The deep subsoil temps in Grand Bend are a relatively benign +8C, and the soil below the slab has both thermal mass and R value, so if you kept the temp at the basement ceiling at 21C, the slab temp would likely stay above 17C just on radiated warming alone, unless there is air leakage of much colder/denser air cooling the slab.
If you have an infra-red thermometer (even a $50 pistol-grip version from a box store is good enough) you could measure both ceiling and floor temps. My suspicion is that you will find a measurable variation in the ceiling to slab temp differences a half meter from the foundation, and it is likely to be a larger difference than in the middle of the basement. You may be able to identify spots that are colder at both ceiling & slab that may be pointing to a higher-leakage area. The cold spots may change with wind direction too. A blower-door test in combination with infra-red imaging would be the ideal way to ferret it out, but you can still do a lot with a cheap IR thermometer and some good observational sense. This kind of snooping is best done while it's still relatively cold outside, and its worth making a sketch of the floor plan and marking both ceiling & floor temps at a dozen or so locations to get a better sense of it.

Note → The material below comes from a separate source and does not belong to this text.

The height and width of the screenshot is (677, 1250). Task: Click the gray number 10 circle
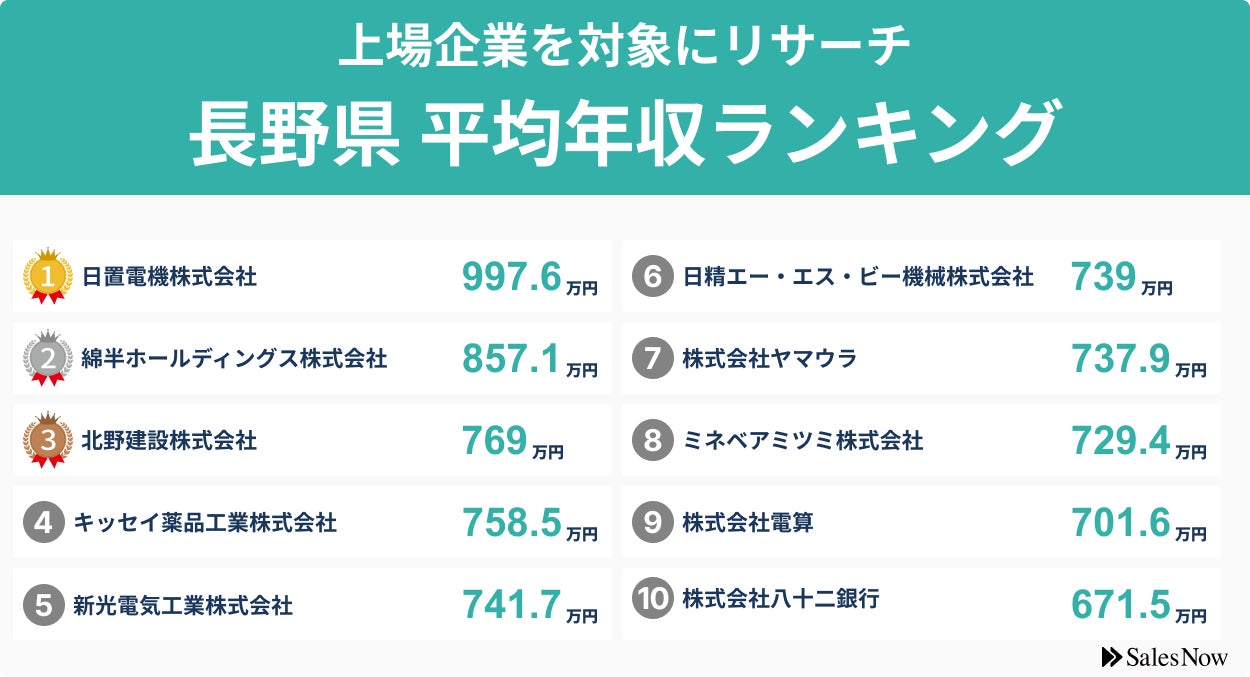pyautogui.click(x=652, y=599)
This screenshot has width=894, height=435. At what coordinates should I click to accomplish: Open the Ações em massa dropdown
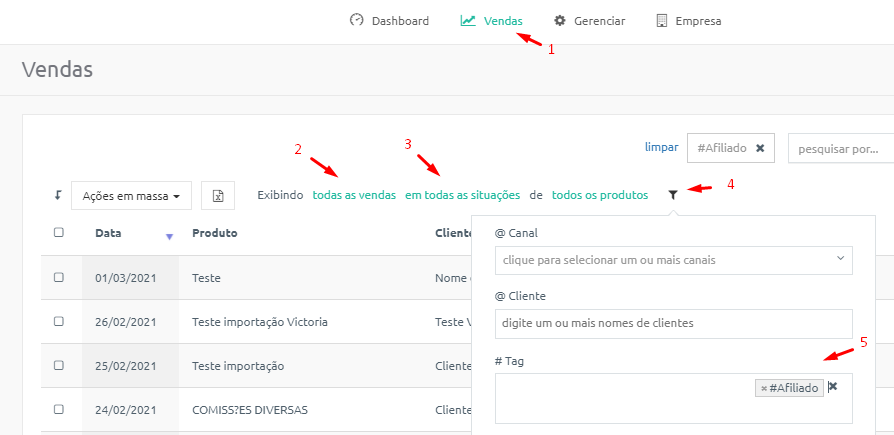click(x=131, y=196)
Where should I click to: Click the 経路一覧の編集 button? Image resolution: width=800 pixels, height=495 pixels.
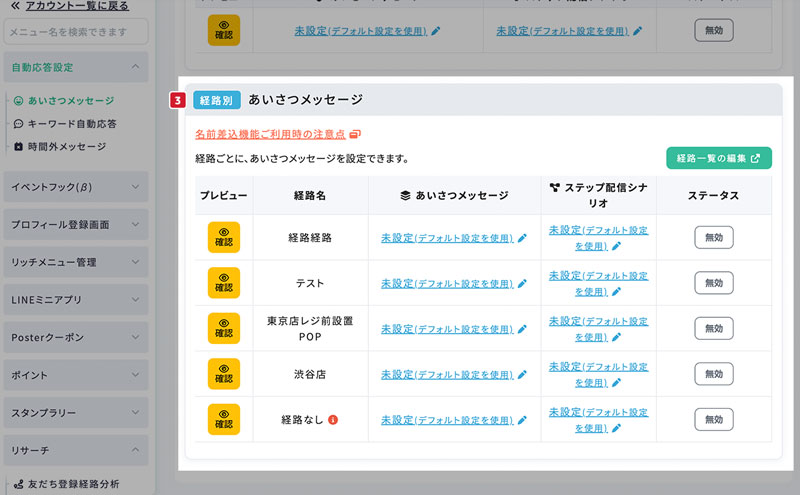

Your binned hourly mean mid-winter outdoor temps for the 6 coldest weeks of winter is about -6C, which is ~ 13C colder than your deep subsoil temps, and 26-27C colder than your desired room temp.
http://weatherspark.com/#!dashboard;a=Canada/N0M/ON/Grand_Bend
With the lower R value of the wall as compared to the subsoil, and at twice the average temperature difference, average heat loss per unit of area through above-grade uninsulated foundation + finish-wall would be several times that of the heat loss through the slab and may be more than 10x, depending on the absolute thermal conductivity of the subsoil (which is affected by moisture content, soil type, etc.). If the wall is insulated the difference in average heat load per area will shrink, but it has to be a pretty well insulated wall to where slab losses at subsoil temps that modest begin to dominate the heat load number for the basement. A subsoil temp of +8C is nothing like perma-frost, and unless your water table is less than a meter below the slab you have substantial soil-insulation to cut the rate of heat loss.
But leakage of cold outdoor air (colder than the subsoil temps) the air leakage could easily exceed the conducted heat loss, and would be a strong contributor to room air stratification.